Even if its actual impact to date has still been miniscule, others in the industry are taking note of Katerra's achievements and failures. Investors remain bullish on the future opportunity for modular construction businesses. 

Its legacy will continue to loom over the modular construction industry as a promising approach that makes sense to many. 

For example, Veev, a tech-driven real estate development company focused on modular prefabrication, raised more than $100 million in funding for its modular prefabrication homebuilding platform in March 2021. 

Other contech firms, such as Built Technologies, a construction finance platform, raised $88 million in a new funding round in February 2021. DroneDeploy raised $50 million in Series E financing that same month. Numerous others have raised millions of dollars.

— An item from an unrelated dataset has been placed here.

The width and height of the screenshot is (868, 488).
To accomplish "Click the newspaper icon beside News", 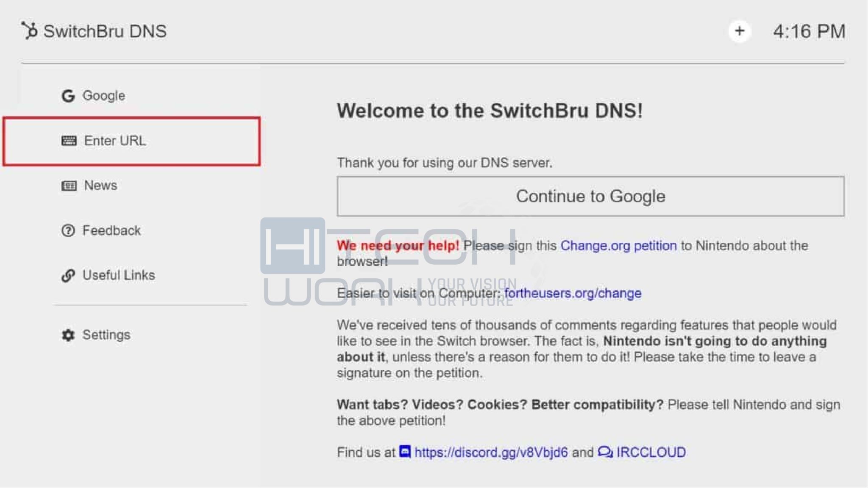I will click(69, 186).
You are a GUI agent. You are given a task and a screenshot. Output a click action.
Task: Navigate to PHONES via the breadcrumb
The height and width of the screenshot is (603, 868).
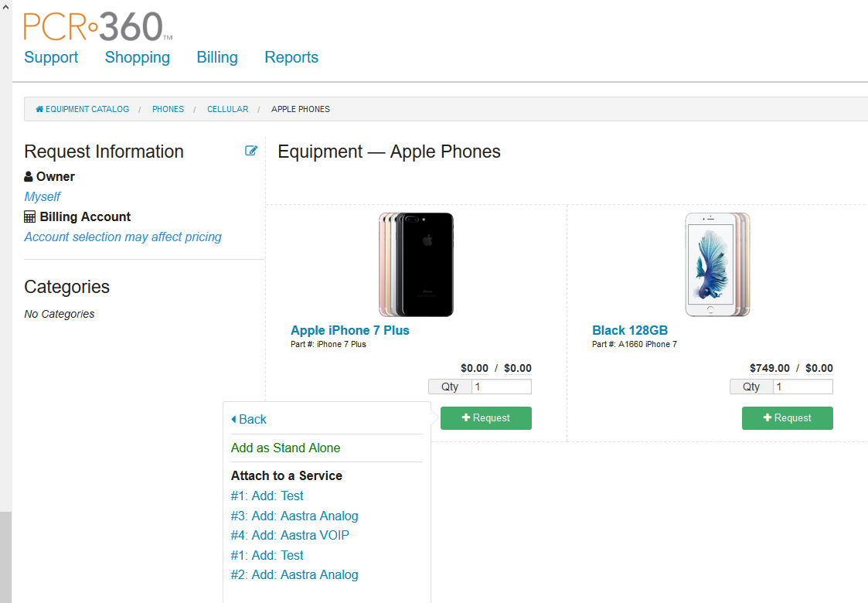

"We need to feel creative, we need to start to explore new material," said Amit Haller, CEO of Veev. "If we think we are slightly smarter than Katerra about how we are going to automate, transport, or etcetera, we are going to fail. As Einstein said, it's insanity to repeat the same thing again and expect different results."

There is a minuscule portion of multifamily buildings created in a factory right now, said Lowney, meaning that there is an enormous potential for growth for that industry.

"We're moving into a new era now," said Lewis. "And I expect the next 10 years to be revolutionary as it relates to construction practices."